*** Data to use Section Begins ***

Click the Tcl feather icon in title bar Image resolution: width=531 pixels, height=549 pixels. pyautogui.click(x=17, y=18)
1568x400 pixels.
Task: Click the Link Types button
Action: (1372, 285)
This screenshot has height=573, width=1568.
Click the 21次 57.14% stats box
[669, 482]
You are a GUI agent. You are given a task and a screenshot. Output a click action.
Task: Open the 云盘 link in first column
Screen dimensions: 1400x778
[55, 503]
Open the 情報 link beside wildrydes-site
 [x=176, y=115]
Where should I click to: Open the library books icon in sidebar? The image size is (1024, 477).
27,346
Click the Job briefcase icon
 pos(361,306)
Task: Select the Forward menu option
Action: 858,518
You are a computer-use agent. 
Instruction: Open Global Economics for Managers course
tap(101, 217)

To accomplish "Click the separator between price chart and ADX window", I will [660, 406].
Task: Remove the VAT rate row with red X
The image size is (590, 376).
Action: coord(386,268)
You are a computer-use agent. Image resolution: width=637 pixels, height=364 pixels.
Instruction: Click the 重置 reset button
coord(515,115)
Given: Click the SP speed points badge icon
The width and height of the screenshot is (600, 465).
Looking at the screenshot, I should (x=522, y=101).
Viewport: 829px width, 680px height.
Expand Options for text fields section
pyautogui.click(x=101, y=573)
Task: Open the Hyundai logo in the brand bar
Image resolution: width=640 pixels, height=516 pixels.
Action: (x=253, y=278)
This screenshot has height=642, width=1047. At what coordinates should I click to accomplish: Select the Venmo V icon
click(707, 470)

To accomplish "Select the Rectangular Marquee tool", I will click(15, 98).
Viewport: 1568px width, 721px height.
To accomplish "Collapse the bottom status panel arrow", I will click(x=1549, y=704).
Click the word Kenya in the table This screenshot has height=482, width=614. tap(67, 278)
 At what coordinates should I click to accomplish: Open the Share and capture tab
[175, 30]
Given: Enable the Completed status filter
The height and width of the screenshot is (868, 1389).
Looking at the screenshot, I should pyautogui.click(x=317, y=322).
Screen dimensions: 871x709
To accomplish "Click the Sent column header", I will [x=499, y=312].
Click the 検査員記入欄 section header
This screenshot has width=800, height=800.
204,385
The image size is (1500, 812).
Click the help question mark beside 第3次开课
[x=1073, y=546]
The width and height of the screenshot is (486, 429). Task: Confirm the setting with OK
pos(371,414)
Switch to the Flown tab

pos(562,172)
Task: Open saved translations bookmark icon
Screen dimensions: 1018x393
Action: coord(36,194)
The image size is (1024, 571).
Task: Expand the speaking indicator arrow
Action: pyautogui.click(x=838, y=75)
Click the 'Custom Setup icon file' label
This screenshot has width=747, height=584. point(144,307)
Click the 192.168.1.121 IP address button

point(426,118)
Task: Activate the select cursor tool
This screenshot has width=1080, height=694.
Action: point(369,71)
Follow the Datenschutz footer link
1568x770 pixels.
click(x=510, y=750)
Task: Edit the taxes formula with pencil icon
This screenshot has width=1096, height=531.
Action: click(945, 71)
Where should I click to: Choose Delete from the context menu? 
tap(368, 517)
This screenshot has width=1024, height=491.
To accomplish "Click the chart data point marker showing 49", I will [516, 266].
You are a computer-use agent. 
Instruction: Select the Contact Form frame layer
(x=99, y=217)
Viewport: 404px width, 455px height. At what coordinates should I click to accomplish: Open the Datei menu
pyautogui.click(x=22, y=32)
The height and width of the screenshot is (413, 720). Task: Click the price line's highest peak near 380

*** Data to use Section Ends ***

Aim of the exercise ▸
The lines to copy are those in the records above containing the word "price".

Task result ▸
To accomplish "Click the separator between price chart and ADX window", I will [660, 406].
The height and width of the screenshot is (413, 720). Task: Click the price line's highest peak near 380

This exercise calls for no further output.